C’è agitazione nell’agosto del 1908, nella sede milanese della Gazzetta dello Sport. È corsa voce che il Corriere della sera, in collaborazione con il Touring Club Italiano, voglia lanciare per l’anno successivo un giro ciclistico d’Italia, sul modello del Tour de France che si corre già dal 1903. Il comproprietario della Gazzetta, Tullio Morgani, convoca il direttore Eugenio Costamagna e l’amministratore Armando Cougnet: «Il Giro dobbiamo farlo noi».
I tre si gettano a capofitto nell’impresa e il 13 maggio 1909, da Milano, parte il primo Giro, sotto la direzione di Cougnet. Otto tappe per 2.248 chilometri complessivi, 127 corridori partenti: via da piazzale Loreto, traguardo finale all’Arena.
Al seguito ci sono otto vetture: quattro per le squadre, due per l’organizzazione e la giuria, due per i giornalisti. I corridori vengono fotografati uno per uno prima della partenza, affinché non ci siano dubbi sulla loro identità.
Le notizie dalla corsa giungono a Milano attraverso dispacci telegrafici appesi in piazza Castello; i pochi che possiedono il telefono possono informarsi chiamando il 33.68. A quella prima edizione partecipa tra gli altri il celebre Petit-Breton, che però si ritira per una caduta nella prima tappa, la Milano-Bologna.

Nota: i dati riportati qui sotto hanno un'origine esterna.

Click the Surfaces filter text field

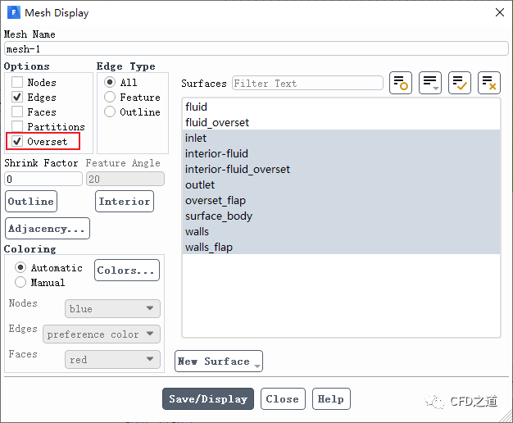[307, 84]
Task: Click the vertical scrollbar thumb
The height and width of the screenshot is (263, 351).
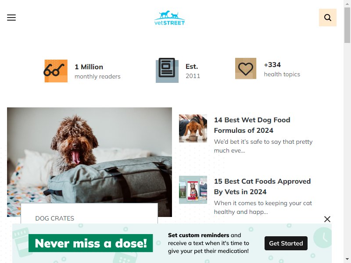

Vince il ventisettenne varesino Luigi Ganna, che ai cronisti dopo l’arrivo confessa, indicando il soprassella: «Me brüsa tanto chi sôta…». Il montepremi è di 25 mila lire. Ganna ne guadagna 5.325, l’ultimo classificato 300.
Il seme è gettato, l’albo d’oro inaugurato. Le prime edizioni prevedono la classifica a punti (nel 1912 addirittura a squadre). Le tappe durano intere giornate, con le sagome dei ciclisti che scompaiono dentro le nuvole di polvere sollevate dai copertoni. La classifica a tempi parte dal 1914, vince Calzolari.
Dopo la pausa bellica, nel 1922 il Giro viene disputato a giorni alterni: uno di corsa, uno di riposo. Nel 1923 entra in scena la cinematografia, per le riprese degli arrivi, senza sonoro.
Nel 1924 nessun campione al via a causa dello sciopero delle Case. La Gazzetta apre la corsa agli isolati, privi di assistenza, alle cui necessità provvede direttamente l’organizzazione.
C’è anche una donna, Alfonsina Strada. Per cadute e vicissitudini finisce fuori tempo massimo, ma prosegue senza numero e raggiunge ugualmente Milano, concludendo fra gli applausi. Il Giro lo vince Giuseppe Enrici, trentenne, piemontese.
Ma in quegli anni le strade del Giro sono teatro del grande duello Girardengo-Binda. L’Omino di Novi (primo nel 1919 e nel 1923) contro il Trombettiere di Cittiglio, che vince nel ’25, ’27, ’28, ’29 e ’33. Nel ’30 gli organizzatori pagano anticipatamente a Binda il premio destinato al vincitore (22.500 lire), purché non si presenti al via: la sua superiorità “uccide” la corsa. (m.c.)